*DOCUMENT:*
###

Broadcast & AV

Phantom Powered Microphones

Steve Lampen

If you've ever done anything on the professional side of audio, you've probably run into a condenser microphone. These require power to work. Sometimes, that's a battery you put into the mic. Sometimes it's a separate dedicated power supply with a special multi-pin cable.


But most often these microphones use phantom power. This is power delivered by a mixer or console, which uses the same cable that the audio comes back on. Hence, the idea phantom because the cable is doing two things and the power seems to be delivered by magic.

Phantom power is set up to run on shielded balanced lines, because it uses both the twisted pair and the shield as the DC power delivery. Unbalanced microphones, therefore, cannot use this system - at least not as it is described below.

Phantom powering is an idea as old as the telephone. In your telephone, on the two wires used you have DC to power the equipment, audio travelling in both directions, called duplex mode, so both people can talk at the same time, and 90 volts AC which actuates the ringer, all on one pair of wires! Phantom power is much simpler than that. The schematic below, gives you the basic idea of how it is wired up.  

Phantom-Power-Schematic

Pin 1 is ground, the shield connection in the cable. Pins 2 and 3 are the balanced line. You can see that the +48 volts is divided equally between both wires in the balanced line. If you took a voltmeter and read between pins 2 and 3, it would say ZERO volts. It's only when you look at those wires, compared to the ground/shield wire, that you would see +48 volts.

If your preamp or mixer has a real wound transformer input, and there is a transformer inside the microphone, these would effectively block the DC from entering the microphone element or the mixer circuitry. The voltage could easily be removed before then to power up whatever circuitry is inside the microphone. The power supply and circuitry above could easily be built into the console or mixer.

Of course, those two resistors have to be very precise, 1% tolerance or even better would be preferred. If you used a garden variety resistor with 10% or 20% tolerance, then those two resistors would not be the same and you could easily read a small voltage between pins 2 and 3. Even worse, this imbalance would affect the ability of this balanced line to reject noise. Those two wires need to be identical in every way to effectively get rid of common mode noise rejection. I feel another blog coming on!! The 6.8 kilo ohm value is for +48 volts. And the supply needs to be ultra-low low ripple noise so it doesn't introduce any stray noise signals.

###

*SOURCE DATA:*
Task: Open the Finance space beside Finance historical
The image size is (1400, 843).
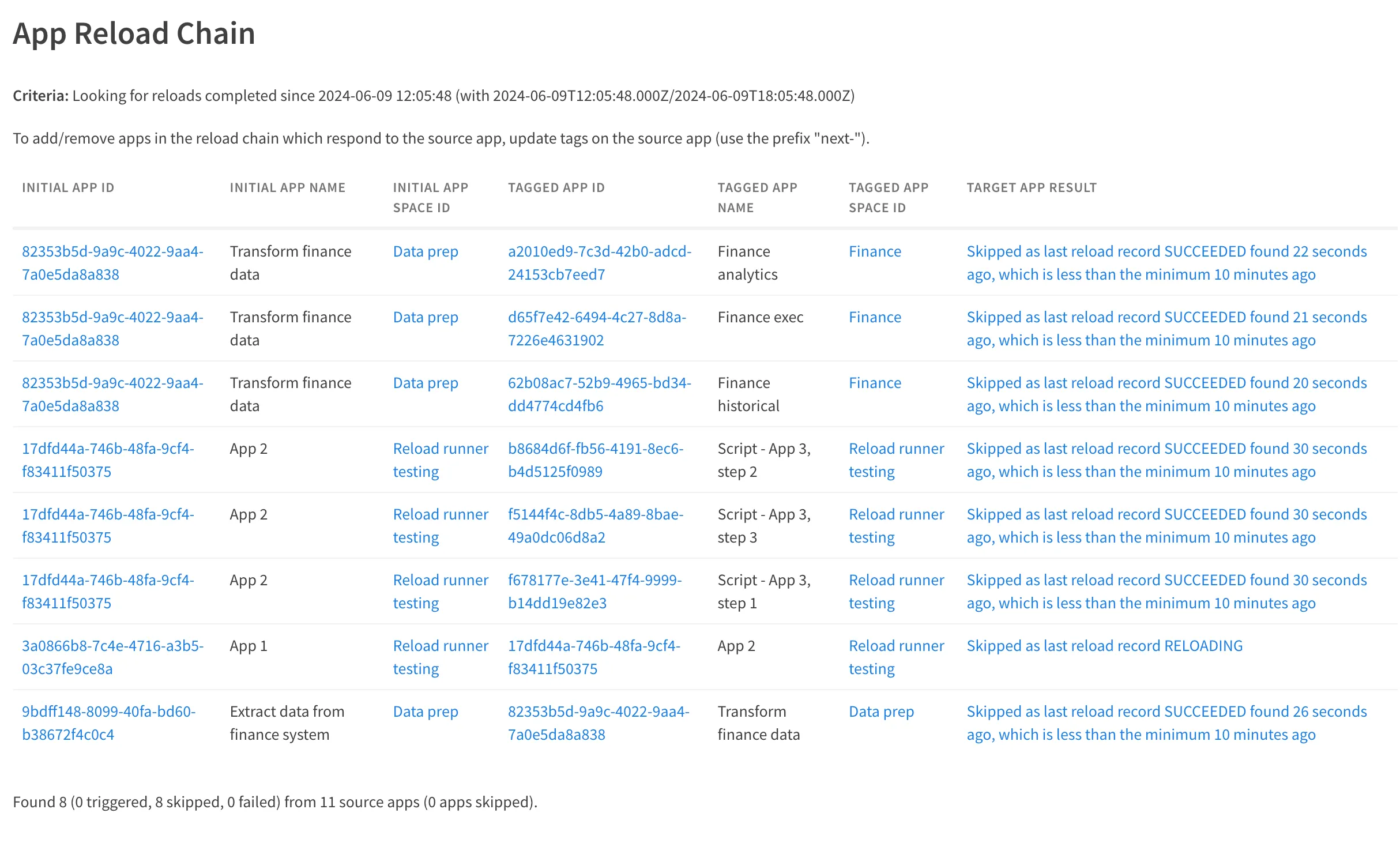Action: 874,382
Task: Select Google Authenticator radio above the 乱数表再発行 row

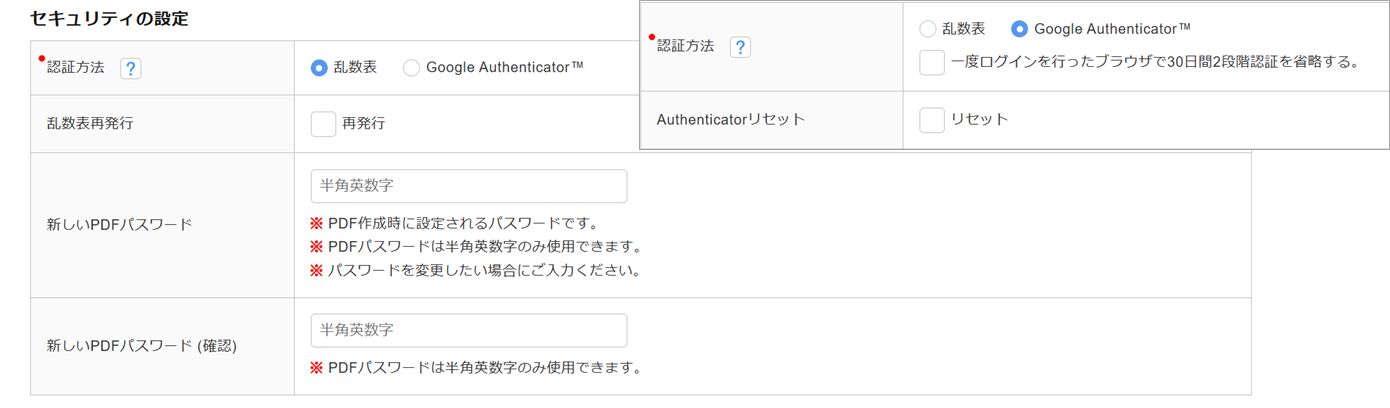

###

*TASKS:*
[a] Copy the part of the phantom power article that begins with the words containing "Phantom powering is" and ends with "is wired up.".
[b] In the phantom power article, rewrite the paragraph starting "Pin 1 is ground" as a short list that keeps its main facts.
[c] According to the phantom power article, what does the 90 volts AC on a telephone line do?

*SOLVED TASKS:*
[a]
Phantom powering is an idea as old as the telephone. In your telephone, on the two wires used you have DC to power the equipment, audio travelling in both directions, called duplex mode, so both people can talk at the same time, and 90 volts AC which actuates the ringer, all on one pair of wires! Phantom power is much simpler than that. The schematic below, gives you the basic idea of how it is wired up.

[b]
- Pin 1 is ground, the cable's shield connection.
- Pins 2 and 3 form the balanced line.
- The +48 volts is split equally between the two wires of the balanced line.
- A voltmeter between pins 2 and 3 reads zero volts.
- The +48 volts appears only when those wires are measured against the ground/shield wire.

[c] It actuates the ringer.